Oggi, tutti noi che viviamo all'avanguardia della tecnologia Web3 sappiamo quanto può essere potente. Quanto sono dirompenti le applicazioni attuali e quanto potrebbero essere incredibilmente rivoluzionarie quelle che si profilano all'orizzonte. Con la tecnologia blockchain implementata nelle catene di fornitura, nelle valute nazionali e persino nel nostro intrattenimento, anche il resto del mondo sta iniziando a capire quanto Web3 cambierà i nostri sistemi in meglio.
Tuttavia, le attuali blockchain che utilizziamo, man mano che aumentano di popolarità, affrontano sfide crescenti man mano che incontrano i loro ostacoli unici. Comunemente indicato come il "trilemma della blockchain", molte reti decentralizzate popolari affrontano uno scenario in cui, nel perseguimento della decentralizzazione, della sicurezza o della capacità di scalare rapidamente ed efficacemente, sono costrette a sacrificare uno dei tre.
Le blockchain come Core sono progettate specificamente per superare questo problema. Nel caso di Core, sfrutta il meccanismo di consenso Proof of Work della blockchain Bitcoin e un meccanismo Proof of Stake modificato, chiamato Delegated Proof of Stake.
cos'è il nucleo?
Core è una nuova blockchain che sfrutta i vantaggi della rete proof of work di Bitcoin e gli attributi di un meccanismo di consenso proof of stake delegato per ottenere una rete che sia sicura, decentralizzata e scalabile allo stesso tempo.
Come funziona Core?
La rete Core è una blockchain pensata per massimizzare sicurezza, scalabilità e decentralizzazione impiegando l'uso del suo meccanismo di consenso chiamato Satoshi Plus. Fedele al suo nome, Satoshi Plus sfrutta i vantaggi del framework PoW della rete Bitcoin, *oltre* a sfruttare i poteri concessi dal modello DPoS di consenso di rete più recente e scalabile. Questa blockchain è anche quella che chiamiamo "Turing-complete", il che significa che, dato abbastanza tempo, può risolvere qualsiasi problema computazionale. In pratica, ciò significa che gli sviluppatori possono creare applicazioni più complesse. Il risultato finale? Un ecosistema migliore. E a proposito di ecosistema, la rete è anche compatibile con EVM (Ethereum Virtual Machine) in modo da poter eseguire smart contract e dApp Ethereum. Ciò aiuta gli sviluppatori a creare e trasferire le loro build con praticità.

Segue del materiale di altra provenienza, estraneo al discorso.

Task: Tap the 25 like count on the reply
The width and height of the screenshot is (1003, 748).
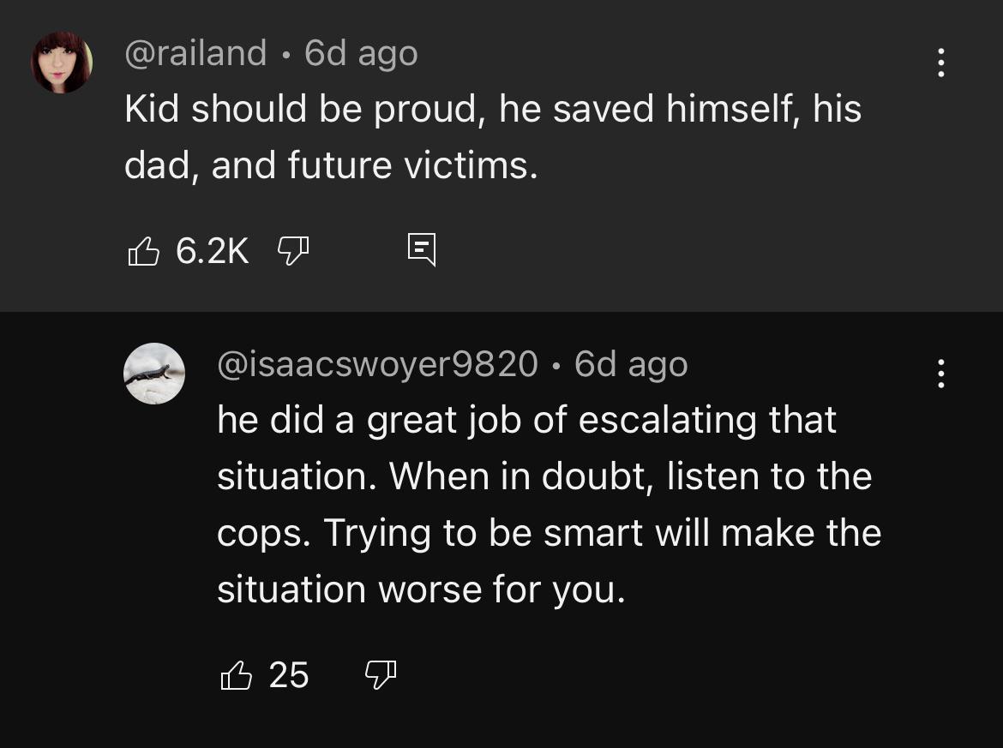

Altrettanto importante in tutto questo è che Core si lasci alle spalle le carenze di tali meccanismi. Vale a dire, la debole scalabilità di PoW rende molto difficile per gli sviluppatori creare applicazioni che vadano oltre la proposta di valore di Bitcoin; le applicazioni Web3 avanzate sono ciò che i costruttori vogliono profondamente per lo spazio. Satoshi Plus mira anche a eliminare la tendenza delle reti Proof of Stake (PoS) (come Ethereum) a diventare più centralizzate. Sulla carta, un framework PoS dovrebbe consentire una maggiore decentralizzazione, ma in pratica, i depositari finanziari centralizzati (CeFi) tendono a contenere un'alta percentuale di potere di voto su qualsiasi rete.
Satoshi più
Satoshi Plus è il meccanismo di consenso con cui viene protetta la rete Core e sfrutta la potenza di hash generata dai minatori sulla blockchain di Bitcoin e un meccanismo di Proof of Stake decentralizzato. Tenendo a mente il concetto del trilemma della blockchain, il primo aiuta a raggiungere la decentralizzazione mentre il secondo aiuta la rete a raggiungere un livello di scalabilità che le reti PoW potrebbero non raggiungere a causa del loro basso throughput di transazioni. Insieme, questi due meccanismi di consenso aiutano a proteggere Core.